START Data listing
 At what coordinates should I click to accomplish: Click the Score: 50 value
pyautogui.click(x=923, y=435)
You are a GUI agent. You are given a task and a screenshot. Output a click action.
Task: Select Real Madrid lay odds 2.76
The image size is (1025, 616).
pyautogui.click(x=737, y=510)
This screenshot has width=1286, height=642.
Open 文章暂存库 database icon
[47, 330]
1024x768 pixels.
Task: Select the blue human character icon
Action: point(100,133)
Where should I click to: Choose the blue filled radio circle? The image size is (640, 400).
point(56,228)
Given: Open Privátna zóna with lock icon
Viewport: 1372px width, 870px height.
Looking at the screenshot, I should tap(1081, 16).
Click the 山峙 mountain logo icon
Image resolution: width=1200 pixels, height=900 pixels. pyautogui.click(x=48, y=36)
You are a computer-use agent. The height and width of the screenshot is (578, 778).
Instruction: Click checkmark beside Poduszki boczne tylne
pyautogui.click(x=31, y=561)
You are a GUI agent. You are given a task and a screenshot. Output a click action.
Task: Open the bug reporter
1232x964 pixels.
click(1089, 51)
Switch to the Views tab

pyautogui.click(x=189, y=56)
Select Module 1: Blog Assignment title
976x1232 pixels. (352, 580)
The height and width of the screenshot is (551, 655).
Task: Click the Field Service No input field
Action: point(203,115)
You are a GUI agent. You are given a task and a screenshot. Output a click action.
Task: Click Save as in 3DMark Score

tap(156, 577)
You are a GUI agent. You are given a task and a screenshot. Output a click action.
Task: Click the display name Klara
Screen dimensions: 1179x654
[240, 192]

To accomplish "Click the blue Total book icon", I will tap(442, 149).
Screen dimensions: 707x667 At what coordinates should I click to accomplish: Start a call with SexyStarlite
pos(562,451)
END Data listing
The response must consist of all the data, reproduced without alteration.

 At what coordinates should I click to accomplish: Click the Score: 50 value
pyautogui.click(x=923, y=435)
You are a GUI agent. You are given a task and a screenshot. Output a click action.
Task: Select Real Madrid lay odds 2.76
The image size is (1025, 616).
pyautogui.click(x=737, y=510)
This screenshot has width=1286, height=642.
Open 文章暂存库 database icon
[47, 330]
1024x768 pixels.
Task: Select the blue human character icon
Action: point(100,133)
Where should I click to: Choose the blue filled radio circle? The image size is (640, 400).
point(56,228)
Given: Open Privátna zóna with lock icon
Viewport: 1372px width, 870px height.
Looking at the screenshot, I should tap(1081, 16).
Click the 山峙 mountain logo icon
Image resolution: width=1200 pixels, height=900 pixels. pyautogui.click(x=48, y=36)
You are a computer-use agent. The height and width of the screenshot is (578, 778).
Instruction: Click checkmark beside Poduszki boczne tylne
pyautogui.click(x=31, y=561)
You are a GUI agent. You are given a task and a screenshot. Output a click action.
Task: Open the bug reporter
1232x964 pixels.
click(1089, 51)
Switch to the Views tab

pyautogui.click(x=189, y=56)
Select Module 1: Blog Assignment title
976x1232 pixels. (352, 580)
The height and width of the screenshot is (551, 655).
Task: Click the Field Service No input field
Action: point(203,115)
You are a GUI agent. You are given a task and a screenshot. Output a click action.
Task: Click Save as in 3DMark Score

tap(156, 577)
You are a GUI agent. You are given a task and a screenshot. Output a click action.
Task: Click the display name Klara
Screen dimensions: 1179x654
[240, 192]

To accomplish "Click the blue Total book icon", I will tap(442, 149).
Screen dimensions: 707x667 At what coordinates should I click to accomplish: Start a call with SexyStarlite
pos(562,451)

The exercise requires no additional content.